Hermann Ahlwardt era um diretor de escola alemão de origem simples. Em 1889, desesperado com as dívidas que só aumentavam, cometeu um crime que parecia feito sob encomenda para chocar: afanou o dinheiro do cofrinho reservado para a festa de Natal das crianças da escola. Não deu certo, ele foi descoberto e demitido.

Hermann não parou por aí. Buscou alguém para culpar por tudo de ruim que acontecera a ele e aos seus. Sobrou para os judeus. No fim do século 19 e começo do 20, a comunidade judaica do Império Alemão era uma minoria que se misturava cada vez mais à população, graças à eliminação de leis que suprimiam seus direitos. O casamento civil havia sido introduzido e o número de matrimônios entre judeus e cristãos aumentava ano a ano. Uma grande mudança após séculos de isolamento. “De minoria religiosa em ostracismo, a comunidade judaica lentamente transformava-se em um dentre muitos grupos étnicos de uma sociedade cada vez mais multicultural, ao lado de minorias como poloneses, dinamarqueses, alsacianos, sorábios e outras”, escreveu o historiador britânico Richard J. Evans em A Chegada do Terceiro Reich, primeira parte de sua trilogia sobre o nazismo. “Entretanto, diferente da maioria dos outros grupos, em geral a comunidade judaica era bem-sucedida economicamente”.
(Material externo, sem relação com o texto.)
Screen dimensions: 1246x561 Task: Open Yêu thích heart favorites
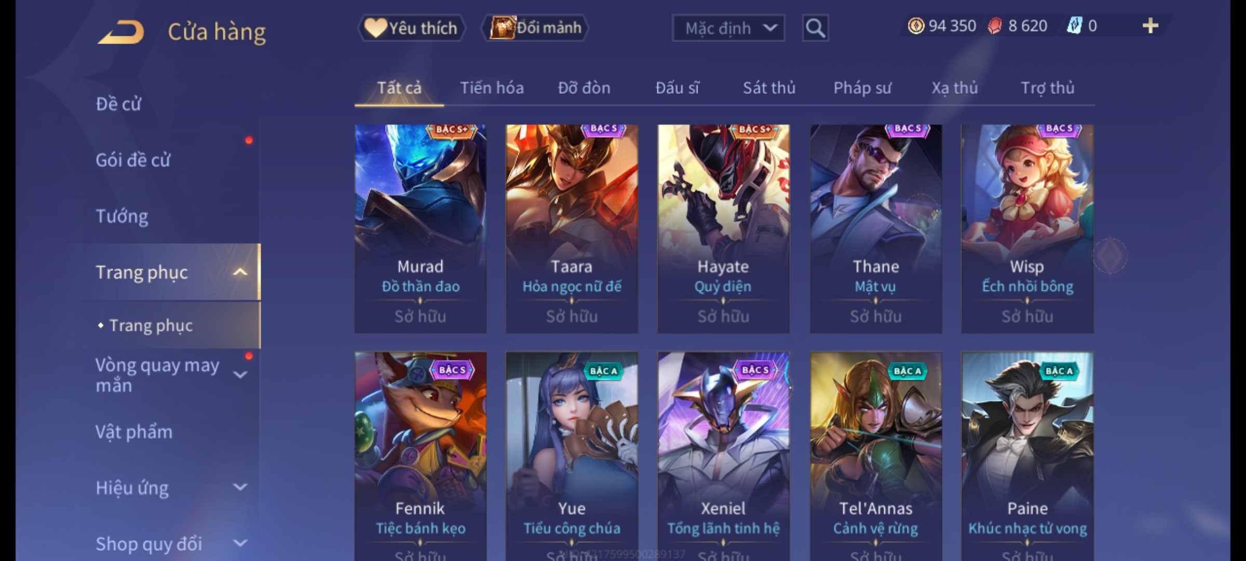tap(411, 28)
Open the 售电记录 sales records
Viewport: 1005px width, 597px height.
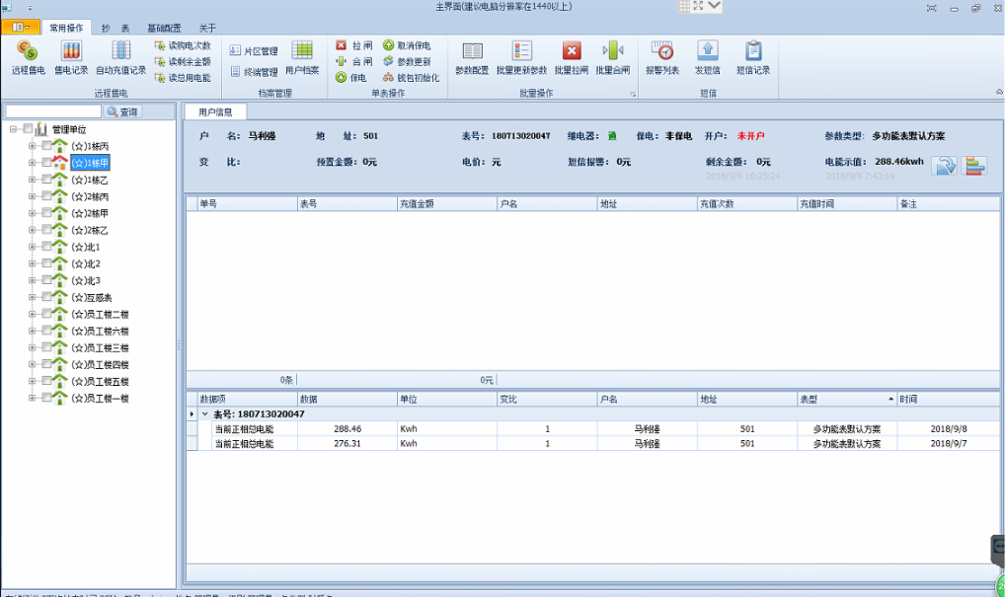pos(71,57)
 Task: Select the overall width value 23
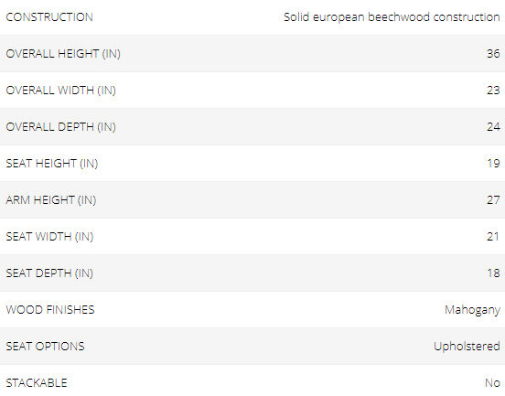click(493, 91)
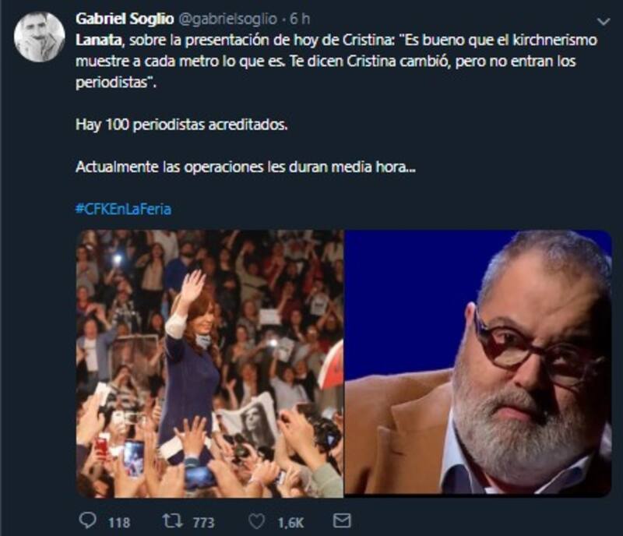The height and width of the screenshot is (536, 623).
Task: Click the 1,6K likes count
Action: (x=290, y=521)
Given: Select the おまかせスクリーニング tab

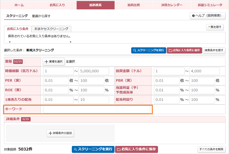Looking at the screenshot, I should coord(51,29).
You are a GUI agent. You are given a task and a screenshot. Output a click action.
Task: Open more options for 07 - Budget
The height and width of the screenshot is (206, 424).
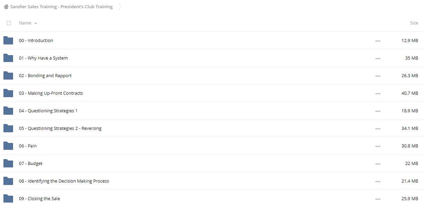378,164
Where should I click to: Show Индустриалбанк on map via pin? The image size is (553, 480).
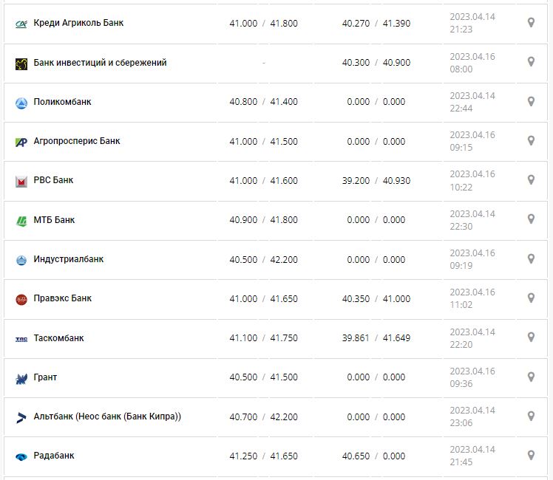click(531, 258)
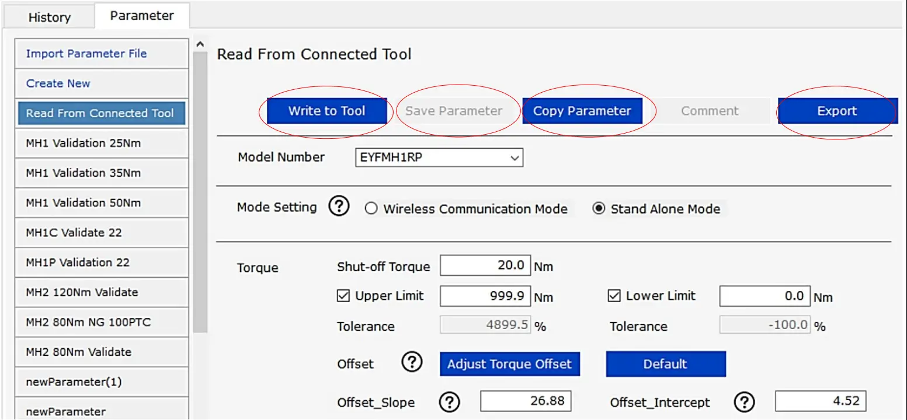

Judeus estavam no lado mais progressista da economia, da sociedade e da cultura, o que os tornou um alvo fácil para apontadores de dedos. Pessoas inescrupulosas como Hermann se aproveitavam da situação e dedicavam seu discurso àqueles mais fragilizados pelos novos tempos, desempregados ou pessoas em situação econômica frágil. Eram pessoas que desejavam o retorno a um modo de vida mais regrado, seguro, ordenado e hierarquizado – “como imaginavam ter existido no passado”, frisa Evans. A comunidade judaica representava o oposto disso. Ela simbolizava a modernidade cultural e social, o que ficava ainda mais em evidência em Berlim, cidade que, em 1873, sofreu feio com uma crise econômica mundial, provocada pela falência dos investimentos nas ferrovias americanas. Muitas pequenas empresas foram atingidas e fecharam as portas em Berlim, e pregadores começaram a espalhar o boato de que a culpa era de financistas judeus.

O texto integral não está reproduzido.